|Submitted by mikeperry on Wed, 08/27/2008 - 03:43|
Google has committed to providing automatic secure cookie support for https gmail users by 9/4/08 via a mechanism similar but not identical to the method I described in this post, and has requested I not release the tool until then. Additionally, Twitter has informed me they are working on a fix as well.
However, I am having difficulty in convincing many other sites that it is important to provide at least optional SSL for their users. Most have simply been silent (one can hope they are fixing the issue in secret?), but a security engineer from one site remarked "this is an attack against the end-user, not the web application itself", and is disinclined to provide even optional SSL for their users to protect themselves, leaving the personal inboxes and outboxes of their users vulnerable to download, and their profiles vulnerable to vandalism. My hope is that eventually, the market will take care of sites like these for us.
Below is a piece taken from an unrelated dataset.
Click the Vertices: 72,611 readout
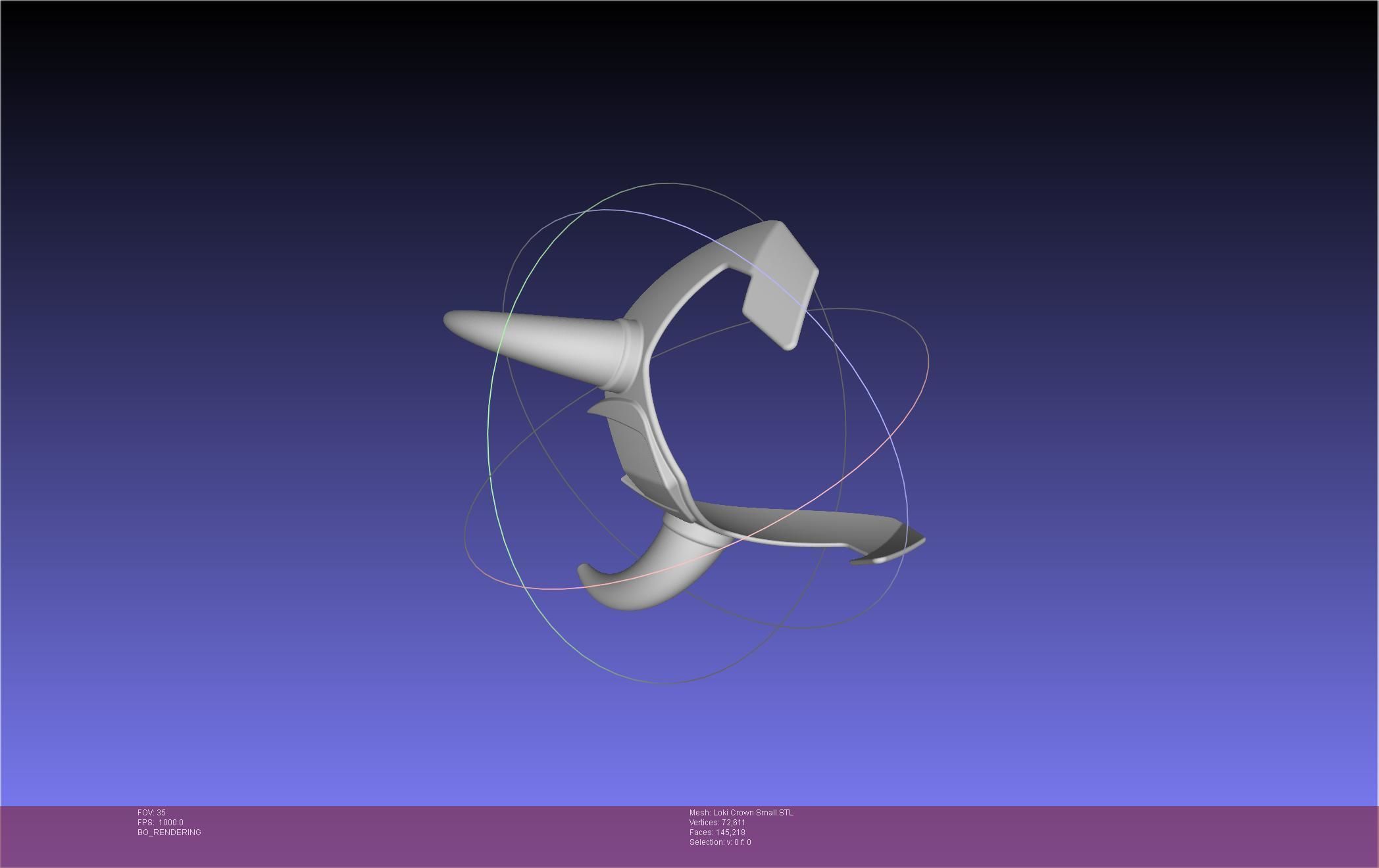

A big difficulty seems to be the fact that site admins don't recognize (or don't care about) the fact that their users do not even have to be using their sites when they use an insecure network (which is any network, really) in order to have their cookies stolen. To try to address this (and to underscore the fact that human readable program code qualifies as speech), sometime in the next couple of days, I will write a blog post with excerpts from the core logic loop of CookieMonster along with commentary describing how it is able to grab cookies from any arbitrary site, regardless of if the user even visits them.